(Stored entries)
________________________________________

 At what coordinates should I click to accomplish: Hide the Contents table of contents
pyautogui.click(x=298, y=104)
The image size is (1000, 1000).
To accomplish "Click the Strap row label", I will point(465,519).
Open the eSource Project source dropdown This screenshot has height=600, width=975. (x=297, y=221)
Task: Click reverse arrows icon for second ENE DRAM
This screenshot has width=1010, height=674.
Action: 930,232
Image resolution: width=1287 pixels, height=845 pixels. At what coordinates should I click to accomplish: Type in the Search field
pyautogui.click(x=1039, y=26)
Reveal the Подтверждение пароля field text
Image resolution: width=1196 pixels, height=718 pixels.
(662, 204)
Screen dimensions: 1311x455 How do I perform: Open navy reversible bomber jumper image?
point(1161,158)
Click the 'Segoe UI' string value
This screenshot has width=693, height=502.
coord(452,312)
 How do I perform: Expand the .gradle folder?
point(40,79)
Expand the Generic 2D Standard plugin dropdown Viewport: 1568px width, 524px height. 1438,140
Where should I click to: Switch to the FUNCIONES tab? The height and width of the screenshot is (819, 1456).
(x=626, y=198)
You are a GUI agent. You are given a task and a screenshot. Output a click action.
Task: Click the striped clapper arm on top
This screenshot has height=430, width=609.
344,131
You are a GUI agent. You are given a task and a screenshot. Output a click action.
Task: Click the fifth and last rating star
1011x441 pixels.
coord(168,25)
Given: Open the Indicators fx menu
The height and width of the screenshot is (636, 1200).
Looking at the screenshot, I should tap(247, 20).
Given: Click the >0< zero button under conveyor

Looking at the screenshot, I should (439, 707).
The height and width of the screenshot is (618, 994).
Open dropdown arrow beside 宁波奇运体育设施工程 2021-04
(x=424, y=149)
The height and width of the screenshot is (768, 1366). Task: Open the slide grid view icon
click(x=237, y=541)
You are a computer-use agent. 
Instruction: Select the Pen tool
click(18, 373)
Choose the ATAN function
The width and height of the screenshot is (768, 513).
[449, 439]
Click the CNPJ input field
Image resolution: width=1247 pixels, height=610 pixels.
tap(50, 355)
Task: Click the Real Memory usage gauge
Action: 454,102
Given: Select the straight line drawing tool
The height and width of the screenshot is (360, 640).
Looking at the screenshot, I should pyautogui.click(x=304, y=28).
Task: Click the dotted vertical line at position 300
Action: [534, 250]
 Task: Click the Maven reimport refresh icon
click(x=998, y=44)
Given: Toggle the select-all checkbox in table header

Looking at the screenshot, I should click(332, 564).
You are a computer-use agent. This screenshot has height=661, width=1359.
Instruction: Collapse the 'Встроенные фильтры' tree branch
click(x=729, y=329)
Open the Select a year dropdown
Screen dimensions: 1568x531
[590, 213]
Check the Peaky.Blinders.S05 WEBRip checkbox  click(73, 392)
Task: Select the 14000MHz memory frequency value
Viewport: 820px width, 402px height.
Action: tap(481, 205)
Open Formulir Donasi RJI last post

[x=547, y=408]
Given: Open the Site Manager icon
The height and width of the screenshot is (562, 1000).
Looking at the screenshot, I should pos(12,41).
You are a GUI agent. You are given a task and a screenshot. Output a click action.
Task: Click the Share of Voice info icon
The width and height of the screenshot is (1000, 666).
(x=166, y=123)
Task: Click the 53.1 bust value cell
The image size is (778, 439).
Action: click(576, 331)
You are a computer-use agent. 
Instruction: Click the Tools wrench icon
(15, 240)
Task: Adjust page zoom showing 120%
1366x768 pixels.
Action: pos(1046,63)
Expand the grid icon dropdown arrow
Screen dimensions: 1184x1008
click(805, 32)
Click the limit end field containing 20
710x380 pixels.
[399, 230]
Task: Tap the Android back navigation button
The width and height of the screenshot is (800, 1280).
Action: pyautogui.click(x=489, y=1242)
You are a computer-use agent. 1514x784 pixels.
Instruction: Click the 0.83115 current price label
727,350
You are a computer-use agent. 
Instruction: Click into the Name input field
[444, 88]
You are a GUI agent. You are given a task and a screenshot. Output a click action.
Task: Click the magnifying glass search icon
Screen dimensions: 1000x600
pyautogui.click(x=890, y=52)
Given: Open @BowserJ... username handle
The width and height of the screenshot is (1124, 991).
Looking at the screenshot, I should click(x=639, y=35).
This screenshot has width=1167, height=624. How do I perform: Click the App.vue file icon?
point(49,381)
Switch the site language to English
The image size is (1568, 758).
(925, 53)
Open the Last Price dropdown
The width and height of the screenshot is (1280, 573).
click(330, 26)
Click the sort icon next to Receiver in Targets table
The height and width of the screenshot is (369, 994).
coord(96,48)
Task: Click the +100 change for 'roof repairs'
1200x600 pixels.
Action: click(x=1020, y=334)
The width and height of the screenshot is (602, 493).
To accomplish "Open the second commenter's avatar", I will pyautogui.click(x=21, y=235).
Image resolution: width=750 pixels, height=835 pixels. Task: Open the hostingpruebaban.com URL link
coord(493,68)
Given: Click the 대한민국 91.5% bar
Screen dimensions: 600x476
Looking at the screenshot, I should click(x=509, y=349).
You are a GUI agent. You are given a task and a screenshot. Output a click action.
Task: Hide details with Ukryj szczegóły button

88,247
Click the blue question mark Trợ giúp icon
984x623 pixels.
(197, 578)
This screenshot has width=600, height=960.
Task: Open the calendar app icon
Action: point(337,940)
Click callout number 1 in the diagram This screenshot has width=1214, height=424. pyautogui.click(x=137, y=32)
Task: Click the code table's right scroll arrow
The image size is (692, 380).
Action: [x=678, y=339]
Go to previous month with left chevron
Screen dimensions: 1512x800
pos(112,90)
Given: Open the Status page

________________________________________

Exercise objective =
In the entries above, restate word for word the lines between the one holding "Instruction: Click the Tools wrench icon" and the one holding "Task: Tap the Android back navigation button", inclusive, and nothing besides.

Answer below =
Instruction: Click the Tools wrench icon
(15, 240)
Task: Adjust page zoom showing 120%
1366x768 pixels.
Action: pos(1046,63)
Expand the grid icon dropdown arrow
Screen dimensions: 1184x1008
click(805, 32)
Click the limit end field containing 20
710x380 pixels.
[399, 230]
Task: Tap the Android back navigation button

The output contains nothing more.